# TEXT BLOCK
In many ways, our Australian health is in pretty good shape given our outdoor lifestyles and availability of fresh foods and water. But is it all good? The Australian health report provides reflective information.
This is something we tend to do in all aspects of our life, at both a professional and a personal level. However, we don’t often have this approach when it comes to our Australian health.
In this guide, we are going to take a look at the reports that have been released by the Australian government regarding the Nation’s health in 2018.
These reports are very useful because they help us to understand some key facts regarding the health of our nation, as well as some areas where by we can improve.
Australian Health Today
The report that has been published shows that Australia is generally a healthy nation. In terms of life expectancy, Australia is 3rd of the OECD countries.
Men in Australia are expected to live to 80.4 years whereas women are expected to live till they are 84.6 years.
These statistics relate to babies that have been born in 2016. Another positive associated with Australian health is that a lower number of us are putting ourselves at risk from long-term alcohol use and nicotine abuse when compared with the past.
Australia is also performing positively in terms of stopping avoidable deaths and more of our children have been immunised.
Australians Feel Like A Healthy Bunch
Out of all of the Australians that were surveyed, it seems that we generally have a good feeling regarding our health.
Over 90% of those interviewed said that they would grade their health as good or better. However, it can never be 100-percent good news all of the time.
Because our population is living longer than ever before, this means that we are now experiencing greater issues with regards to age-related and chronic conditions.
For instance, we know that older Australians are using a greater portion of health-related and hospital services and that three-quarters of all PBS medicines were dispensed to individuals that are over the age of 50 years old.
This means that as a nation we need to pay greater attention to providing quality health care services for conditions that are more likely to be experienced by people as they get older.
For example, dementia and other conditions that are caused largely because of the natural aging process.
Australian Health Issues To Watch
In Australia, half of the population suffer from what is deemed a common chronic health condition, for example, this could be cancer, mental illness, heart disease, or diabetes. Importantly, almost 25% of us have two or more of these chronic health conditions.
Because of this, it means that our experiences with health care and health in general are rather complicated. There are a number of preventable risk factors that are common across the board when it comes to chronic health conditions. For example, not getting enough exercise, excessive alcohol consumption, and smoking.
This is something that has been outlined by the fact that our waistlines are expanding as the nation. In Australia, which may come as a bit of a surprise, 63% of all adults are either obese or overweight.
Furthermore, 7% of the total disease burden is caused because of carrying too much weight. Over the past 20 years, the portion of Australians who have what is deemed a healthy body weight has fallen and the number of people that are obese has risen.

[Stored records]
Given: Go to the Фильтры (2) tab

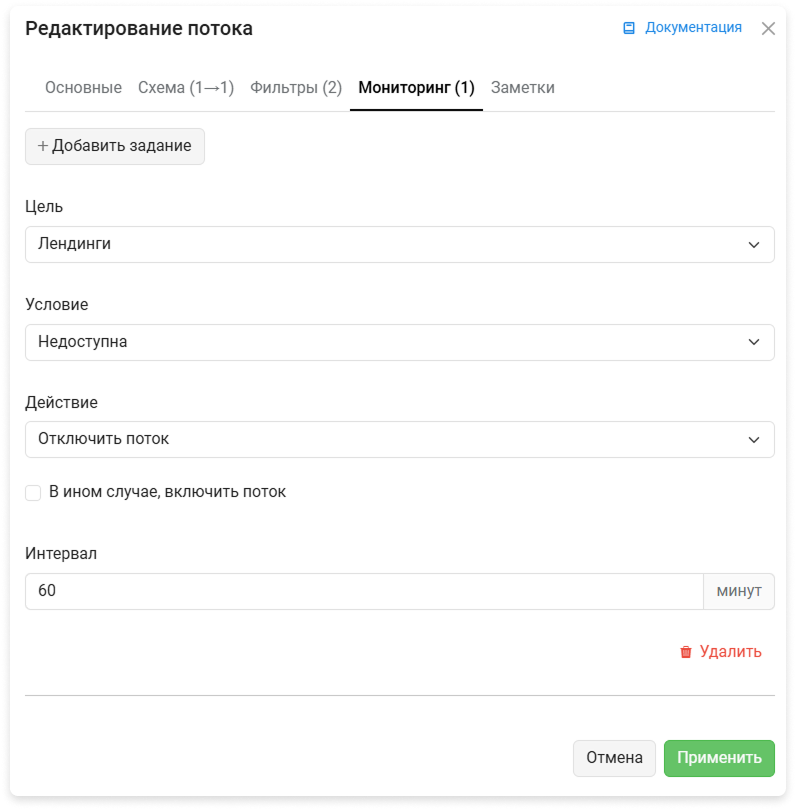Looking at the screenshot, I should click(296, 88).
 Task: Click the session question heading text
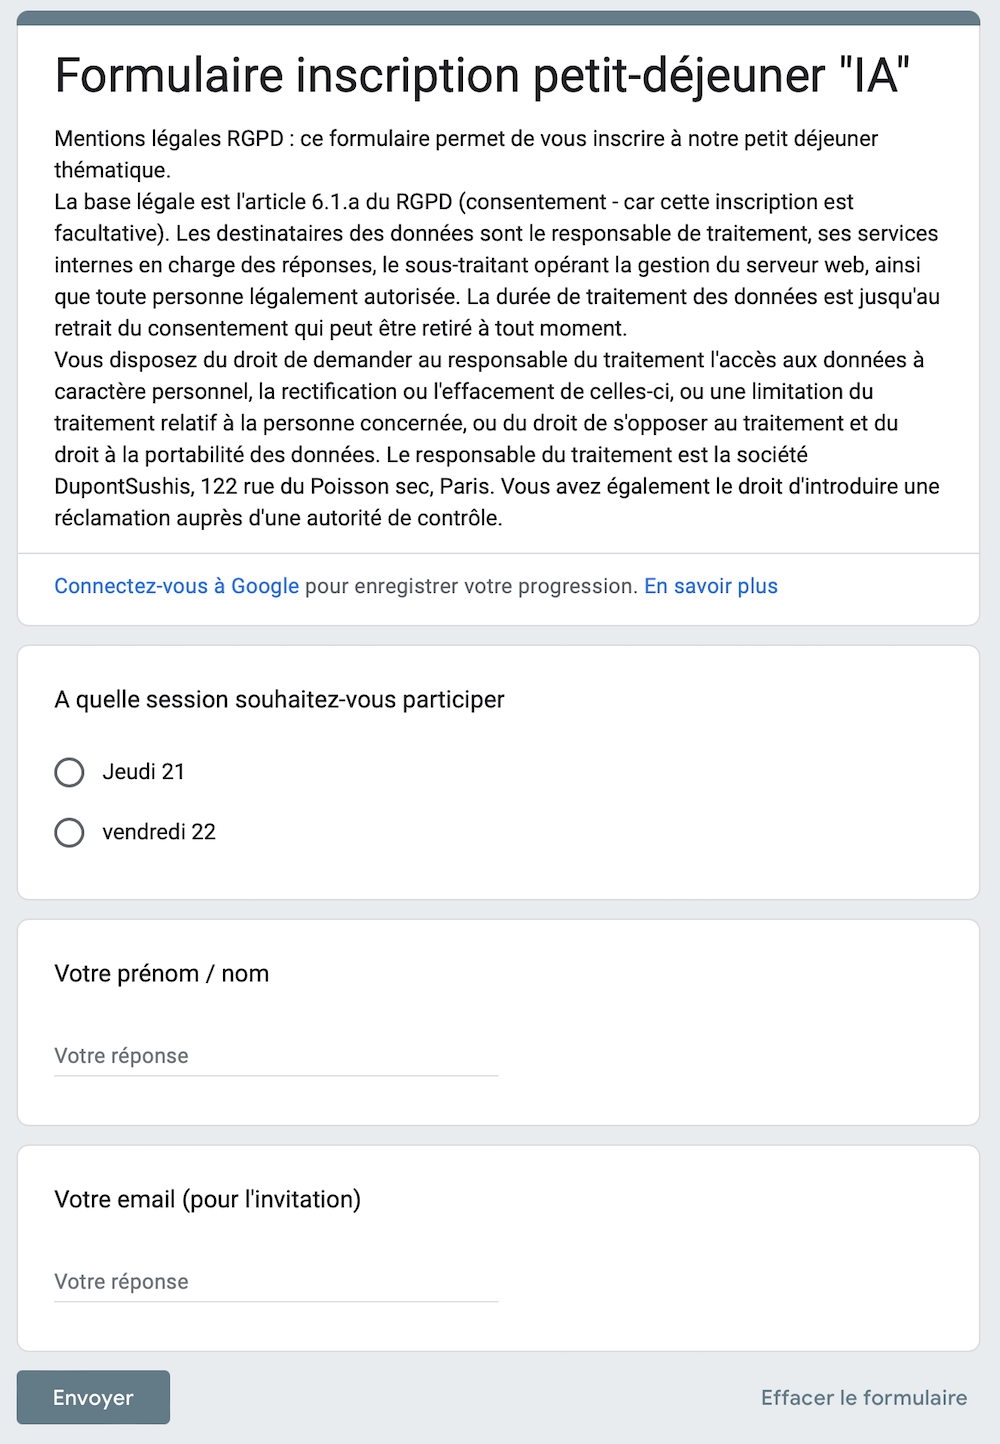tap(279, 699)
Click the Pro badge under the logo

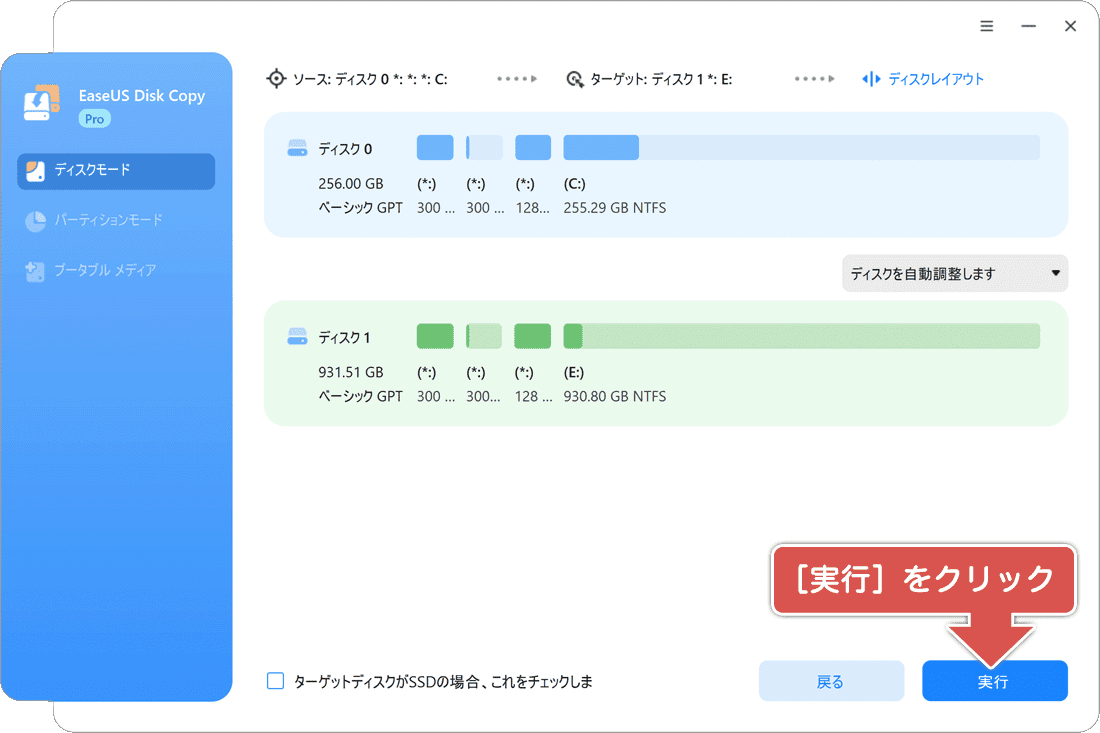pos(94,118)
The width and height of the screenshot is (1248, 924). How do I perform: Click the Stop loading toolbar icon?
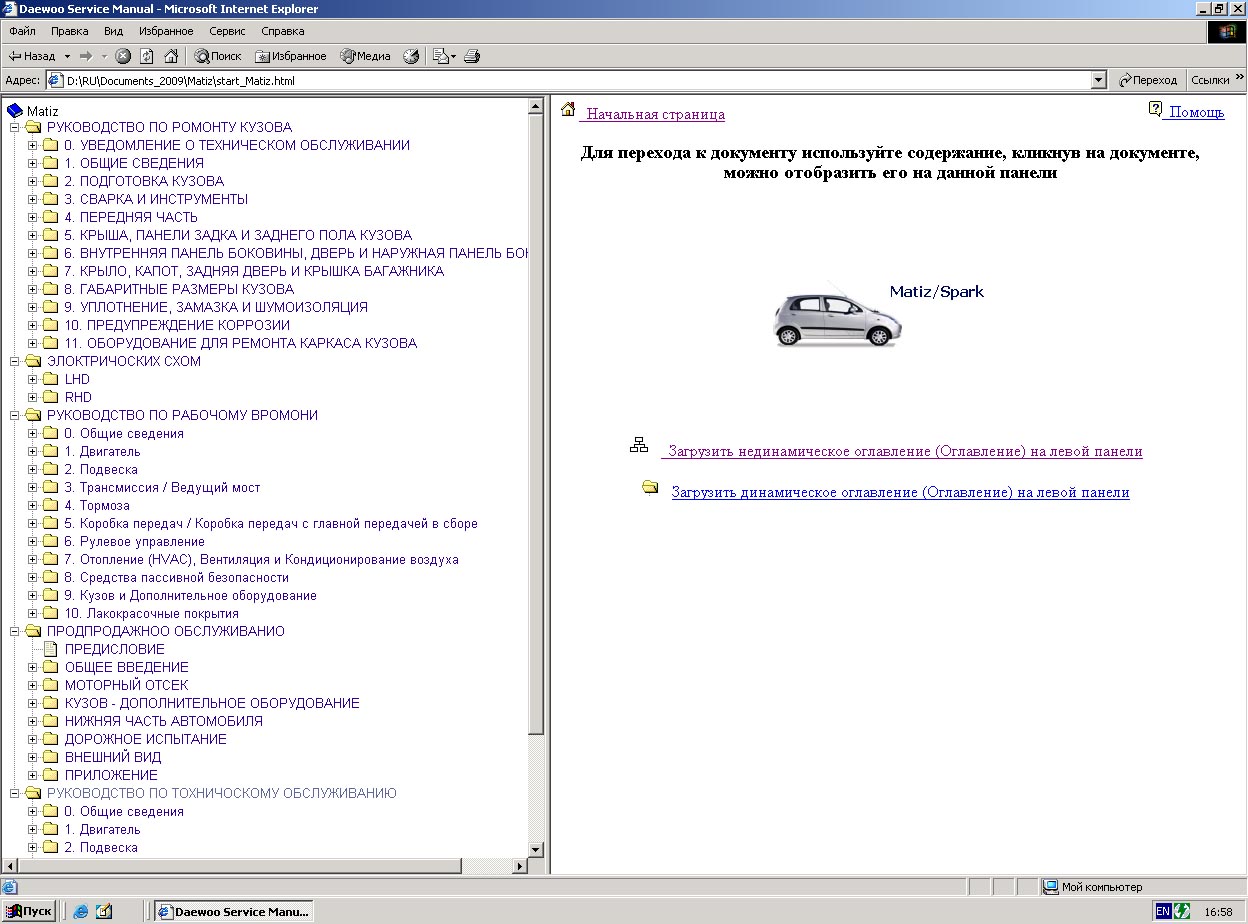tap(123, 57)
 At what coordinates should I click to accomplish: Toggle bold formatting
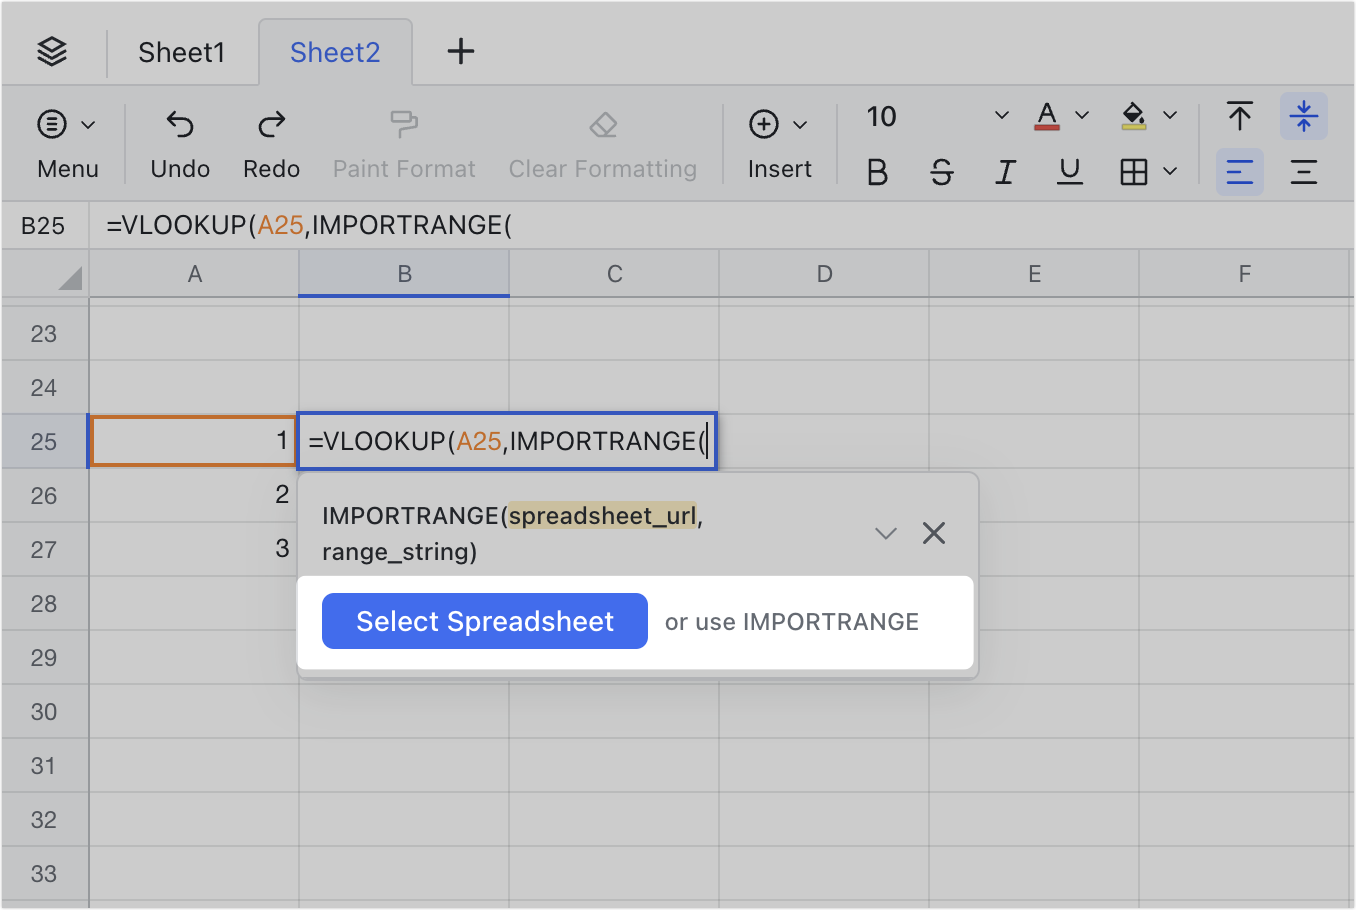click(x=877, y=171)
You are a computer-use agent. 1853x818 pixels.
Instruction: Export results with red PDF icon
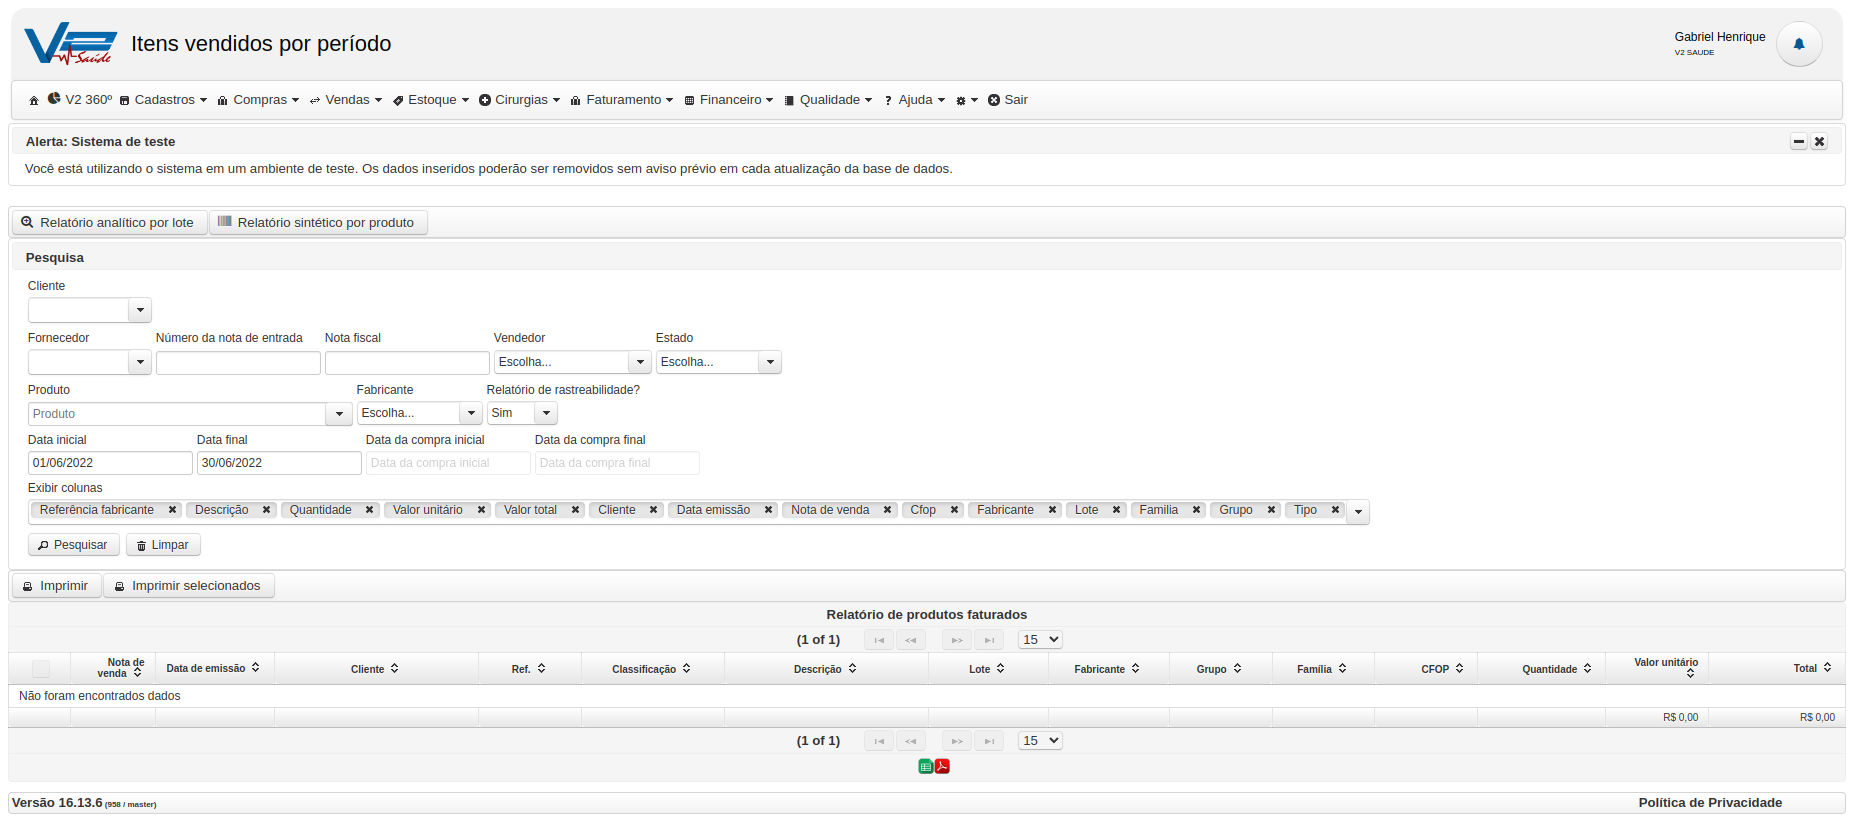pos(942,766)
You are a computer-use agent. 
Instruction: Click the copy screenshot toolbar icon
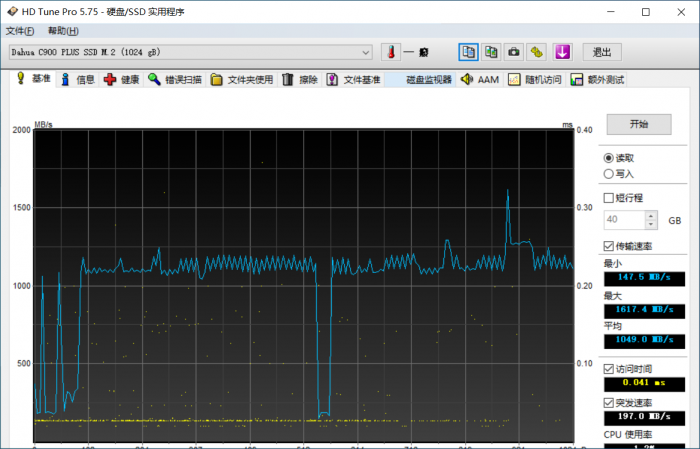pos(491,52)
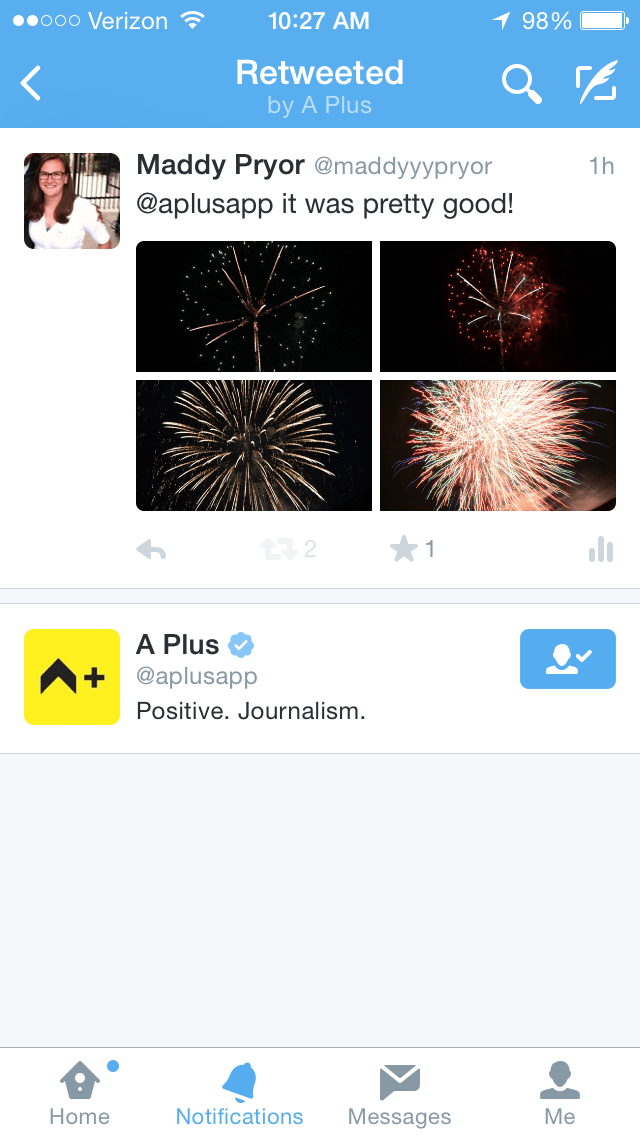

# PROBLEMS TO SOLVE
1) Reproduce the stretch of the Australian health article from "Australia is also" through "50 years old.".
2) According to the Australian health article, what share of all Australian adults are obese or overweight?
The listing was drawn from a separate source.

# ANSWERS TO THIS EXERCISE
1)
Australia is also performing positively in terms of stopping avoidable deaths and more of our children have been immunised.
Australians Feel Like A Healthy Bunch
Out of all of the Australians that were surveyed, it seems that we generally have a good feeling regarding our health.
Over 90% of those interviewed said that they would grade their health as good or better. However, it can never be 100-percent good news all of the time.
Because our population is living longer than ever before, this means that we are now experiencing greater issues with regards to age-related and chronic conditions.
For instance, we know that older Australians are using a greater portion of health-related and hospital services and that three-quarters of all PBS medicines were dispensed to individuals that are over the age of 50 years old.

2) 63% of all Australian adults are obese or overweight.